[EXTRACTED DATA]
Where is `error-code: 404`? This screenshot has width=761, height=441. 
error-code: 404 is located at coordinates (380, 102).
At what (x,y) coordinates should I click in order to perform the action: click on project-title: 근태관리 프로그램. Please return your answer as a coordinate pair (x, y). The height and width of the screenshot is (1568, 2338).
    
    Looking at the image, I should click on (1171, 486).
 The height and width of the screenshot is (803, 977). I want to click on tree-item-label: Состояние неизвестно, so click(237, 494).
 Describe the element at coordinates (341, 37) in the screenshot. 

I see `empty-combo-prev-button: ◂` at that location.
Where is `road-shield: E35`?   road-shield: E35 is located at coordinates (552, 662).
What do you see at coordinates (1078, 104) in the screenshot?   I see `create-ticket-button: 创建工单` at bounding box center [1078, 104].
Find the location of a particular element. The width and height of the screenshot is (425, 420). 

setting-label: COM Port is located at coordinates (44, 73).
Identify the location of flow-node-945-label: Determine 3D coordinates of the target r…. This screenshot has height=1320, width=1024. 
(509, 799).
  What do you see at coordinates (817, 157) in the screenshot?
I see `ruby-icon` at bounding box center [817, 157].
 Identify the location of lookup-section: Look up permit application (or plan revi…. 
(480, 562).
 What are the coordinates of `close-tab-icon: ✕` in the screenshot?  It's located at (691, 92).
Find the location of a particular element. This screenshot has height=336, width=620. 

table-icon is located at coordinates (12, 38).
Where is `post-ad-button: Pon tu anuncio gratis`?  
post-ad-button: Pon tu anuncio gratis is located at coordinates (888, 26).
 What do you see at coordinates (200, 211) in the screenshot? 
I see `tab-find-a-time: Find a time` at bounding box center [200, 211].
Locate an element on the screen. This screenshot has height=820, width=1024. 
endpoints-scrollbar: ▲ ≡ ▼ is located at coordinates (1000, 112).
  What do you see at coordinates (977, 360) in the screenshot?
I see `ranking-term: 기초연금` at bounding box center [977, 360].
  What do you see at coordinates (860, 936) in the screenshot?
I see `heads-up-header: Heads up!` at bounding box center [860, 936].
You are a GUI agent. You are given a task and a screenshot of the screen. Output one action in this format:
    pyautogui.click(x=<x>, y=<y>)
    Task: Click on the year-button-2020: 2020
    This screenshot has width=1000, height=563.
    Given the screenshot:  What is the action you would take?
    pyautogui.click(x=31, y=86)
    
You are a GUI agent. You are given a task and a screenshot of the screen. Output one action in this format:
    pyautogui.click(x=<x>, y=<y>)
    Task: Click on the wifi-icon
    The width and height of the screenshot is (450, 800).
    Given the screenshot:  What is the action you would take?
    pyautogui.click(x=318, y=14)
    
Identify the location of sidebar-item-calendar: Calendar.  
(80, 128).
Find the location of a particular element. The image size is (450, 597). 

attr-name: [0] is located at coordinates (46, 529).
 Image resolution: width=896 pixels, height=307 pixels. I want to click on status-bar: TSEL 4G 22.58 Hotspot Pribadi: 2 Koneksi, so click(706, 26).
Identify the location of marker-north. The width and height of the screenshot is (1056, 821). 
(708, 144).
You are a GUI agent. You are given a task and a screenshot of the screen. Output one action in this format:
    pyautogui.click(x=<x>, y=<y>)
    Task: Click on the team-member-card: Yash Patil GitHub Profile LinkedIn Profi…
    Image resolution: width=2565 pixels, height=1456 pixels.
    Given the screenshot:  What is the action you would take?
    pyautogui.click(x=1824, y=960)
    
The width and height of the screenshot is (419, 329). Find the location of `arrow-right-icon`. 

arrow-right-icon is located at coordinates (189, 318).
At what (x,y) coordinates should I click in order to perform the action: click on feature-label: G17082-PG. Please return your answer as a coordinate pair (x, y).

[DIRECTIONS]
Return every line from the lines above that contains the word "Where", matching case exactly.

[TASK RESULT]
Where is `error-code: 404`? This screenshot has width=761, height=441. 
Where is `road-shield: E35`?   road-shield: E35 is located at coordinates (552, 662).
Where is `post-ad-button: Pon tu anuncio gratis`?  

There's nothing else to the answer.